Rasakan kita seolah-olah menjadi sosok manusia baru, putih cemerlang, dan mengesankan bagi semua.  Pada akhirnya, kita meninggalkan latihan atau meditasi ini dengan lafal syukur dan tahmid, Alhamdulillah wasy-syukru lillah kepada-Nya atas segala karunia yang baru saja diberikan kepada kita. Kita meninggalkan padepokan latihan dengan niat dan baik sangka kepada Allah Swt. Yang Maha Pemurah, kalau perlu bertekad untuk mengulangi pengalaman serupa di masa-masa mendatang.

 

Seusai pelatihan (riyadhah) kita belajar mengembangkan hobi dan kebiasaan produktif kita kembali.
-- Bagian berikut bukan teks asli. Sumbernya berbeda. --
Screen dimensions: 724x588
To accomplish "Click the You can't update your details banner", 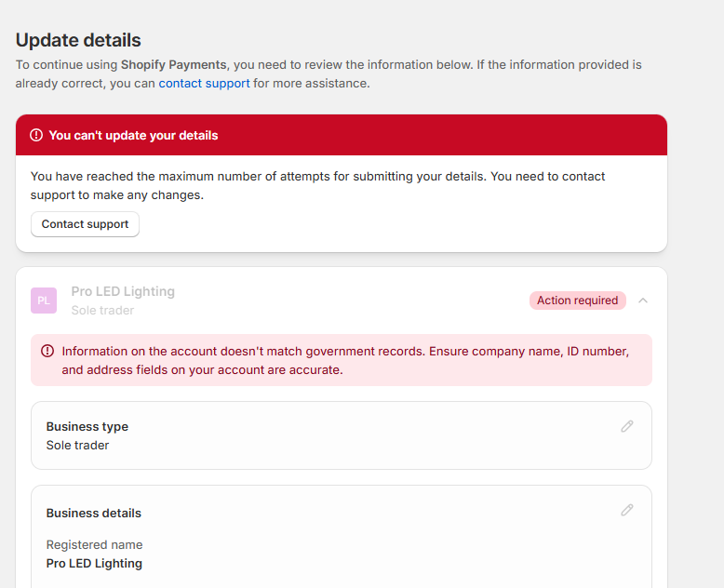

Sesudah itu buatlah planning untuk mengatur refreshing, kalau perlu bersama keluarga, atau dalam kesempatan lain retreat bersama segenap karyawan tanpa kecuali di kantor, khusus yang beragama Islam, lebih bagus lagi jika ditradisikan untuk berpuasa sunah Senin dan Kamis atau puasa-puasa sunah lainnya. Biasakan diri ke masjid untuk shalat berjamaah, mengamalkan sunah-sunah rawatib, baik qabliyyah maupun ba’diyyah. Wallahu ‘alam.

 

Semarang, 6 Februari 2022

Rujukan referensi: Prof. Dr. Nasaruddin Umar, MA. 2021. Menjalani Hidup Salikin. Jakarta: Grasindo PT Gramedia Widiasarana Indonesia.